São essas as razões de se encontrar no direito privado a afirmação de que o proprietário pode usar, gozar e dispor de seus bens (artigo 1.228 do Código Civil). Todavia, o regime jurídico da propriedade privada não está subordinado, exclusivamente, ao direito civil, pois,

desde a vigência da atual Constituição, normas de direito público, especialmente de direito constitucional, disciplinam o direito de propriedade. É comum se dizer que o direito privado passou a ter natureza pública quanto ao direito de propriedade privada.

As profundas transformações impostas pela Constituição Federal em vigor, e “impostas às relações de propriedade privada, sujeita, hoje, à estreita disciplina de direito público, que tem sua sede fundamental nas normas constitucionais.” (SILVA, 2007, p. 118), alcançaram as normas civis, que não mais cuidam, com exclusividade, da propriedade particular, compartilhando essa tarefa com a CF/1988, uma vez que o regime jurídico da propriedade privada não está subordinado, unicamente, ao direito civil.

A Constituição Federal de 1988 evoluiu “da propriedade-direito para a propriedade- função” (MEIRELLES, 2005, p. 28). A inserção do direito de propriedade e da sua função social como princípios constitucionais da ordem econômica, tal como prevê o artigo 170, II e III, além de relativizar o conceito de propriedade, subjugando-o aos ditames da justiça social, firmou a compreensão de que, embora tida como direito individual, a propriedade não poderá assim ser considerada, haja vista a realização do fim previsto pela ordem econômica: assegurar a todos existência digna.

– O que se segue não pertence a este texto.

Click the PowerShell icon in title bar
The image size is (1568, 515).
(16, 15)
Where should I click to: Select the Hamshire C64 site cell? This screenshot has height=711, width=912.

Com a consagração da função social, como exigência da utilização da propriedade, a Constituição Federal em vigor reafirma essa propriedade como um direito fundamental, e, pois, um elemento do Estado Democrático de Direito, que só se realiza com o cumprimento dos direitos e garantias fundamentais.

O respeito aos princípios fundamentais da Constituição Federal em vigor é uma exigência da democracia para que sejam preservados os fundamentos do Estado de Direito, instituído para assegurar o exercício dos direitos sociais e individuais, a liberdade, a segurança, o bem– estar, o desenvolvimento, a igualdade e a justiça como valores supremos de uma sociedade fraterna.

Por isso, o pleno exercício do direito de propriedade integra e consolida o Estado Democrático de Direito, na medida em que, atendida a função social da terra, respeitam-se os princípios fundamentais da República.